Unless I find myself faced with a great sale, I’ll probably be just buying the usual productive annuals — tomato and pepper plants. This isn’t to say I won’t be spending a lot of time outside, because I certainly will, just mostly doing maintenance and upkeep type activities. With it soon going to be just me and the woman here, it’ll be a lot easier to keep the outside nice, I won’t have my lazy & greedy brother David mucking up everything by throwing junk around.

I’ve also given a lot of thought to the idea of building my dining table. I mentioned it briefly in the last entry (I think), but it actually seems like something that would work. With proper reinforcement of the MDF top, I think it’s doable. Apart from the time, even if it doesn’t turn out all that great (if I actually do it), the materials will cost a tiny faction of the cost of buying one. Granted, the purchased one would be veneered, but… glossy black lacquer is just as nice, right? I’m just not so sure my mother would appreciate a glossy black lacquer table. ;)

The project ideas just don’t stop do they? Yeah, I know… this is what I do when I’m either extremely bored and/or broken-hearted, more of the latter this time, really. I need to find some sort of productive and hopefully educational outlet for all of my… agony, and building stuff is the best way I know.

I want to also build a frame for my bed. Actually, to avoid building a true bedframe, I want to just sort of build a headboard/footboard with side rails. It would be similar, though better (hah) than the Ikea Lillehammer Bed. The ‘rails’ will be 10″ high, wide, depending on how you look at it, enough to fully cover the box spring and a tiny portion of the mattress. It’d be basically a big box that bolts onto the front and back of the bed. I need to get this little hardware kit to give my metal bedframe the footboard extension, but that’s a minor thing. I would either make it out of MDF and paint it gloss white (most likely) or perhaps out of cheapish pine (clear, NOT knotty!) planks, maybe even Poplar, but that would get expensive. It’s a sin to paint wood, so of course I’d stain if I went that route. I think it’d be a nice little touch, would cost at most $40, and would allow me to do away with a ‘bed skirt’ ..and even though mine is tailored versus being the ruffled kind, I still don’t like it all that much.

Okay, that’s it for now. :)

Coffee Table - Day Four

Saturday, 2nd April, 2005 :: 07:36 EST - Hobbies

I was able to get a second (third, technically, but my Mom doesn’t count) lastnight on the coffee table. I’m leaning toward calling it “good enough” at this point, even though I know I could probably do better with another wet sanding and some spray paint/lacquer.
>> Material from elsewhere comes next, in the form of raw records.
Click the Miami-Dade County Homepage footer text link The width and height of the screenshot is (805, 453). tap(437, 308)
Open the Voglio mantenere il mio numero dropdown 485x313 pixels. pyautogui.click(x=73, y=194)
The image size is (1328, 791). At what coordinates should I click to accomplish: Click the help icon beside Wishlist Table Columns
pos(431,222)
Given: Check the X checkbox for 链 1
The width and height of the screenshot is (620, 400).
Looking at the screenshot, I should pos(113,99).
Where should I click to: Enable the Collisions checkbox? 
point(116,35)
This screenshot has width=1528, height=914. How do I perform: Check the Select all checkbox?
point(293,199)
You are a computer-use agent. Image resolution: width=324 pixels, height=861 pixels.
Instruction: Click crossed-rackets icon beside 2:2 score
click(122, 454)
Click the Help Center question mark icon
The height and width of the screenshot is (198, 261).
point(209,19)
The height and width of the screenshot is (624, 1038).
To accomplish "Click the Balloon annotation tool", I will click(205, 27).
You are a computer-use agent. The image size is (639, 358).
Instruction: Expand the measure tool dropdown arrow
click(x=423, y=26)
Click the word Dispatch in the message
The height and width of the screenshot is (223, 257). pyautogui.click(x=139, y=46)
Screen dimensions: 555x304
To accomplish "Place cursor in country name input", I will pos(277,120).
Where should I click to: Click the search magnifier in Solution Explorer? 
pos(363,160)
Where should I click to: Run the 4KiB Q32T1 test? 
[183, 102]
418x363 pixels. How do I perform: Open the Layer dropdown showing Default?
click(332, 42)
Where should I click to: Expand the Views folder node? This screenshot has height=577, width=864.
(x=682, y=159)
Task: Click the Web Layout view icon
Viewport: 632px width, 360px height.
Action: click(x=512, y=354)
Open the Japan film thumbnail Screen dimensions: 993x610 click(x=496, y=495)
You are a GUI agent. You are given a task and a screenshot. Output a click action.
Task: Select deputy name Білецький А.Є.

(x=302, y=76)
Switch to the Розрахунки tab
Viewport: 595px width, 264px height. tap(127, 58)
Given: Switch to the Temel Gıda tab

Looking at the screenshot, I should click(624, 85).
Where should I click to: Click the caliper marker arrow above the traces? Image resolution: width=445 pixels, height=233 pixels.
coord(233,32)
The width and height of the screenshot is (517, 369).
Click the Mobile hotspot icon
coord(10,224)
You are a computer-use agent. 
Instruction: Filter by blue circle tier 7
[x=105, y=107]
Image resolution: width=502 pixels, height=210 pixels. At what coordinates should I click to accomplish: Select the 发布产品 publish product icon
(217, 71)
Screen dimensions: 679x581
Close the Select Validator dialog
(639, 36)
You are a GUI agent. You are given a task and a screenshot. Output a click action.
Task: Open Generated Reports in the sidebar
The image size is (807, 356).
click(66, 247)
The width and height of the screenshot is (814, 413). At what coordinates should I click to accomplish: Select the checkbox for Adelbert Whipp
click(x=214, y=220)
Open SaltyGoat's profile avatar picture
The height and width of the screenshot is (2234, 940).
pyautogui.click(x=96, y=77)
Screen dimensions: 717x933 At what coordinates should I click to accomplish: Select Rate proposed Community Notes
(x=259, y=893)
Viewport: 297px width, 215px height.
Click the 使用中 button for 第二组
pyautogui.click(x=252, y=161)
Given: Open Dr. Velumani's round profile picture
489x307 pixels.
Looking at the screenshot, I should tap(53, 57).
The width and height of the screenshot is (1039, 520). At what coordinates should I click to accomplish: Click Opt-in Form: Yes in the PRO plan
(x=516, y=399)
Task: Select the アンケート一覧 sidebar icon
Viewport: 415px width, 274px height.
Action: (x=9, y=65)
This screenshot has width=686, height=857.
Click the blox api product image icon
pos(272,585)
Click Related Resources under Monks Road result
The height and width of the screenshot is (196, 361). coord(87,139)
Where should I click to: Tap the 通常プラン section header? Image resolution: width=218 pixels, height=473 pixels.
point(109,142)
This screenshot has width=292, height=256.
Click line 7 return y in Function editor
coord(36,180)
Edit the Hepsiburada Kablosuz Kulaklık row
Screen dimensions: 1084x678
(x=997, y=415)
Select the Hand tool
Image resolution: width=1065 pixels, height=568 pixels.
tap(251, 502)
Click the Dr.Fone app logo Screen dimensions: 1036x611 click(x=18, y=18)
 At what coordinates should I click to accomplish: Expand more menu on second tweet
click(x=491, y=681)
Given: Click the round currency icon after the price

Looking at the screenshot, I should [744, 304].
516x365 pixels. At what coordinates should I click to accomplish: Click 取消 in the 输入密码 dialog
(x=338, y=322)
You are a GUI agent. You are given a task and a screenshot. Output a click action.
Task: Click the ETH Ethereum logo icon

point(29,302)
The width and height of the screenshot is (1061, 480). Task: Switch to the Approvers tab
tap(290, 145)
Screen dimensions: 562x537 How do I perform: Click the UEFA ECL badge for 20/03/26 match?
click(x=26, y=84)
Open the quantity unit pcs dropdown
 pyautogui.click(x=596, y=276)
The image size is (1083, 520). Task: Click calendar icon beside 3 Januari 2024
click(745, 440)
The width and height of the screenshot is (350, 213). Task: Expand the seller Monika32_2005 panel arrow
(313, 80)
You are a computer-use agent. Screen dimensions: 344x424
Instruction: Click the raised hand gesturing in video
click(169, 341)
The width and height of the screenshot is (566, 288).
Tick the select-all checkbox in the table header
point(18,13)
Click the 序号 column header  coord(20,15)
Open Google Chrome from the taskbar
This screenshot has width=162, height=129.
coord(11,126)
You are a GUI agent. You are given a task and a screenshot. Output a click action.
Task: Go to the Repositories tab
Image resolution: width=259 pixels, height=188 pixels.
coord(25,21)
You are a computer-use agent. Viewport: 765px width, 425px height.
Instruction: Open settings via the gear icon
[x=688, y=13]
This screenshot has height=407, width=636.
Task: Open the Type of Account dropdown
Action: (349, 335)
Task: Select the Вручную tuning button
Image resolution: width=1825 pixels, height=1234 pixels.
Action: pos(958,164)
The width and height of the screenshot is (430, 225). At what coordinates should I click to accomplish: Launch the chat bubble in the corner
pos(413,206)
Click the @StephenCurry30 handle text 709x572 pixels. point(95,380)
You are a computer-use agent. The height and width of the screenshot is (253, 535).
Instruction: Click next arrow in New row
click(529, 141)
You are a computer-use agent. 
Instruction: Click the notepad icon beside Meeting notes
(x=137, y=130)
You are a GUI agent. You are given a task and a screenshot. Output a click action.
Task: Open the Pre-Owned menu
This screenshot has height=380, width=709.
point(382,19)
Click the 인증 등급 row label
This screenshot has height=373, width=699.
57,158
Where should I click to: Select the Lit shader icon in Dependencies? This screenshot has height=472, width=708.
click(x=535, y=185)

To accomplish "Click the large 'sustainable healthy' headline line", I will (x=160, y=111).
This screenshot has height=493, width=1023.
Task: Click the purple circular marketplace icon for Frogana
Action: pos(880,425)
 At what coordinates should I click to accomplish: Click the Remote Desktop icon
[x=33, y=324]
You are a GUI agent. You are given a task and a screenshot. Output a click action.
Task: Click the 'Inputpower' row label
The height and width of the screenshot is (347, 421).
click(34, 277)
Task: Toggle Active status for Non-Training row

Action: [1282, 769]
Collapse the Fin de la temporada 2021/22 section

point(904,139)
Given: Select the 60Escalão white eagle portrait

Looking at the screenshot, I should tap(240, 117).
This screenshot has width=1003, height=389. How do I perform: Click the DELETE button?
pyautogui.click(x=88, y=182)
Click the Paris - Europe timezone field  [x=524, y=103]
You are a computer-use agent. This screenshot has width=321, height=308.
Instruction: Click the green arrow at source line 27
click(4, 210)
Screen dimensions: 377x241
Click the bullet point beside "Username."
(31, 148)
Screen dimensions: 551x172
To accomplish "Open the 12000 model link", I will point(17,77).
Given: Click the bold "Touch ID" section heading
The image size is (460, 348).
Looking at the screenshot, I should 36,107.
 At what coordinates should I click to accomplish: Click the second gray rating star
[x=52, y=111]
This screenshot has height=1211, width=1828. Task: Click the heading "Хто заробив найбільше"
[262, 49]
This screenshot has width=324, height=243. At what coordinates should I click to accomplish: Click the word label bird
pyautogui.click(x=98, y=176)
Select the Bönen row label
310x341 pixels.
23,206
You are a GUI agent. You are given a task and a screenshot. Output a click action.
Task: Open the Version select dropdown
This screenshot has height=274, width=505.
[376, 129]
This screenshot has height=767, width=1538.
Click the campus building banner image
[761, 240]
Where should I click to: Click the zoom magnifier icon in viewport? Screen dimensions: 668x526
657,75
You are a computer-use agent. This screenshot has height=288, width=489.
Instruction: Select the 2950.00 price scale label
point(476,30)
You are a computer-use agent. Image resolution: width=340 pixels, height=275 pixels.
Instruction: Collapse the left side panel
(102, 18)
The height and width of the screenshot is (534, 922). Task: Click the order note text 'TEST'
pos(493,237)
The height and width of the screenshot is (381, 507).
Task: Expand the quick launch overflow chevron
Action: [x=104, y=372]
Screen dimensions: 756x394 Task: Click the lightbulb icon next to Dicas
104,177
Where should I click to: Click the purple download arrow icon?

Coffee Table Day Three - B

That was taken lastnight, you can see it’s still somewhat ‘bumpy’ in appearance on the top.

Coffee Table Day Four

This morning that bumpiness mostly vanished. Unfortunately a tiny hair seems to have fallen onto the top, leaving a little and very obvious defect. I’m considering taking some 4/0 steel wool and attempting to ‘polish out’ the top, but I’ll only attempt that if the weather is cooperative.

I’m pretty much stuck at this moment though, it’ll be raining or otherwise too cold for the next few days to be able to do anything with it outside.

So for now, it’ll have to be good enough. I’ll live with it for a few days, if the defects still bother me, I’ll then give it a go with the spray enamel — I’ll probably use the same paint, just in spray form, at least that’s one thing going for me, Rustoleum has the paint in gallons, quarts, and aerosols.